# [Assignment]
For the data that follows, give the number of lines in which "This" appears. Add nothing to it.

# [Data provided]
---*---

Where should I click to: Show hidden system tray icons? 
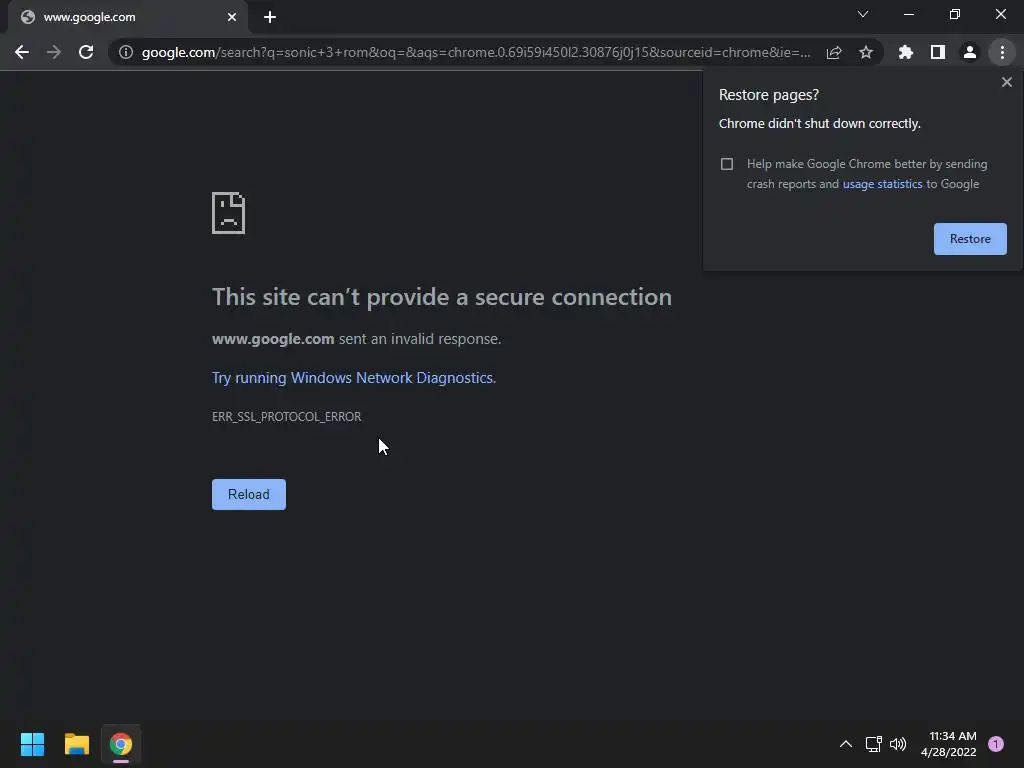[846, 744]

---*---

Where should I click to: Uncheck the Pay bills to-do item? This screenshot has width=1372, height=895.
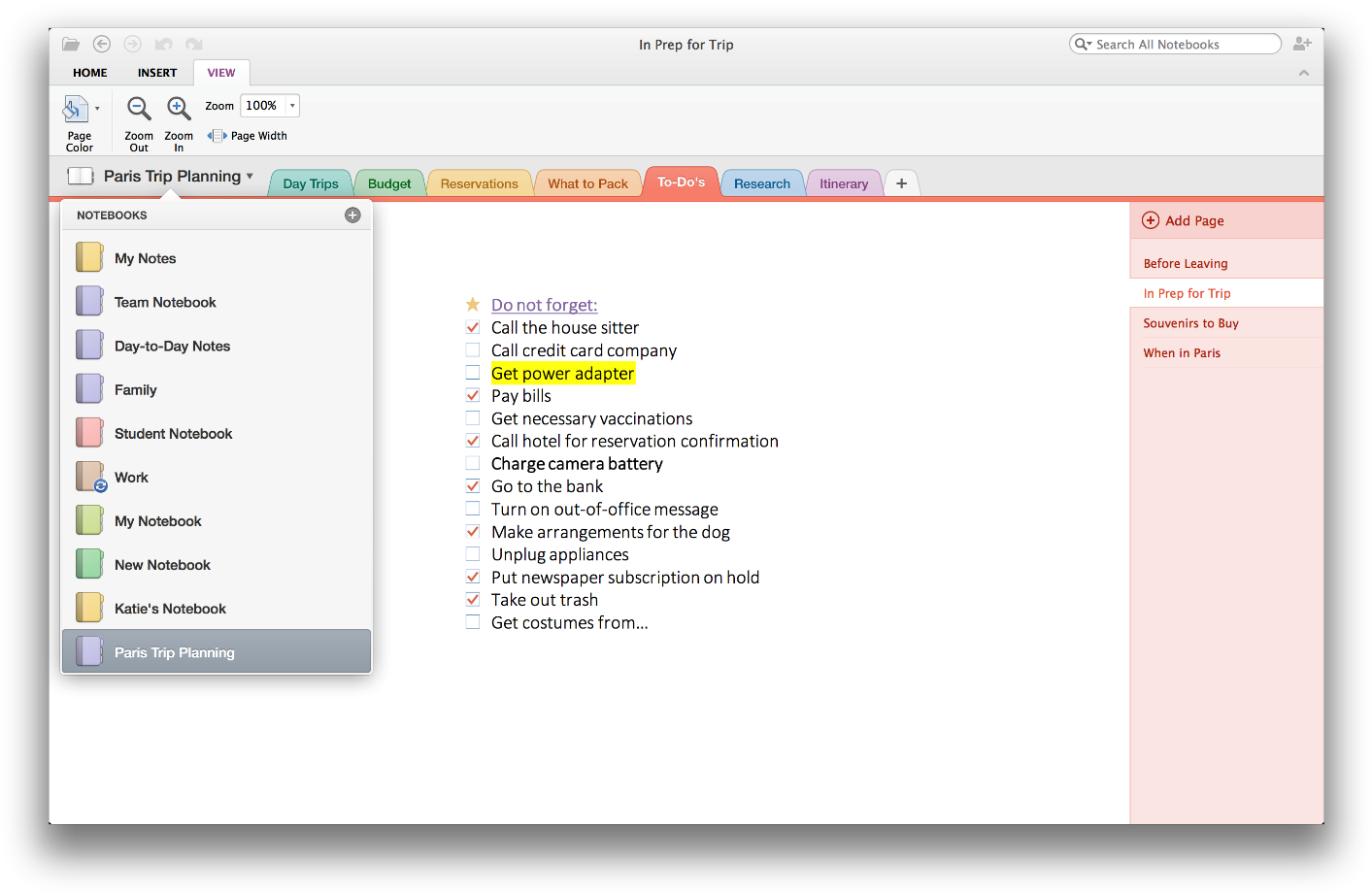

---*---

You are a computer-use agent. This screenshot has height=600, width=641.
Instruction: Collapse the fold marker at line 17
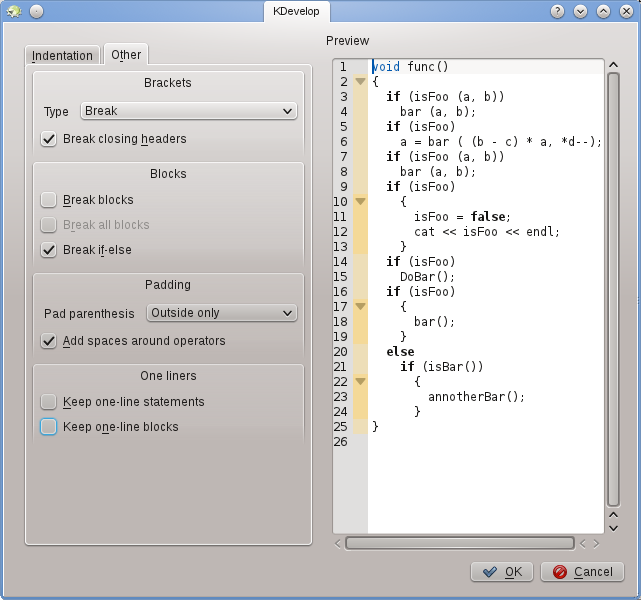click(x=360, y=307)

---*---

# [Written answer]
2